Tom Shaughnessy of Delphi Digital agreed. The researcher remarked that the last bull run for BTC was driven around “magical internet money hype.” In the eyes of Shaughnessy, the next time, demand for Bitcoin will primarily be derived from the ever-growing need for an asset that is non-sovereign, capped, is a digital store of value, and can be used in day-to-day transactions with the Lightning Network. This in and of itself should make the next rally that much more accentuated and dramatic.
The last $BTC bull run was driven by hype around magical internet money
The next one will be driven by an actual macro based understanding of the benefits of a non-sovereign, capped, digital SoV bolstered by lightning
The next bull run will be bigger
— Tom Shaughnessy (@Shaughnessy119) April 17, 2019
What Will Boost Crypto Adoption
More likely than not, the next cryptocurrency rally will be catalyzed by cryptocurrency products from mainstream institutions, like Facebook’s and Samsung’s digital asset or investment platforms like Bakkt on the retail side and Fidelity Digital Assets on the institutional side.

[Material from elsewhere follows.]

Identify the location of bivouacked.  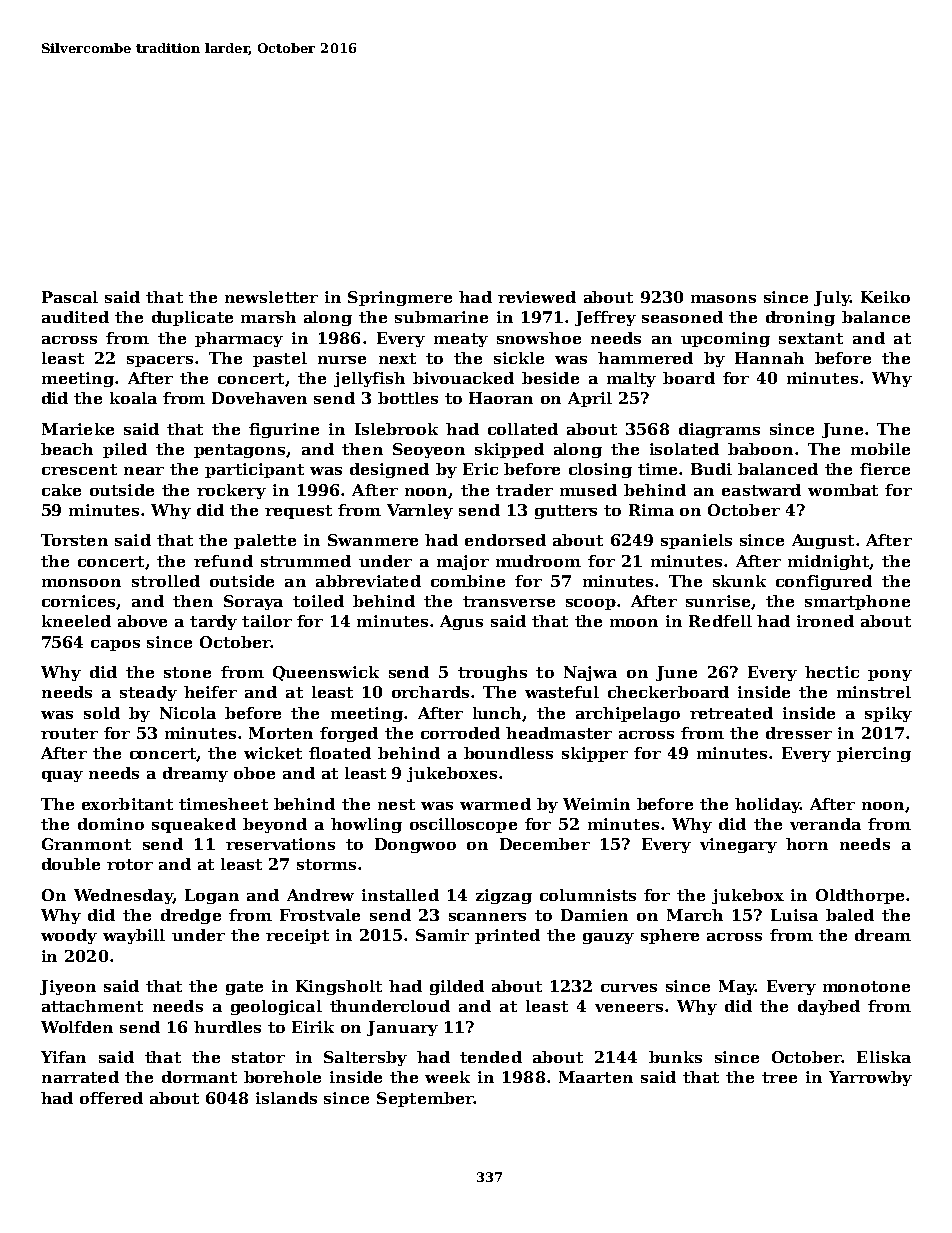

Just recently, The Block, who cited sources familiar with the matter, claimed that ErisX, an up-and-coming, Chicago-based cryptocurrency initiative will soon launch its own exchange platform. This is notable, as TD Ameritrade, a large American retail-centric institution, is expected to support in-house Bitcoin and other cryptocurrency purchases and sales, opening the door for eleven million consumers to finally down the blockchain pill. But will they?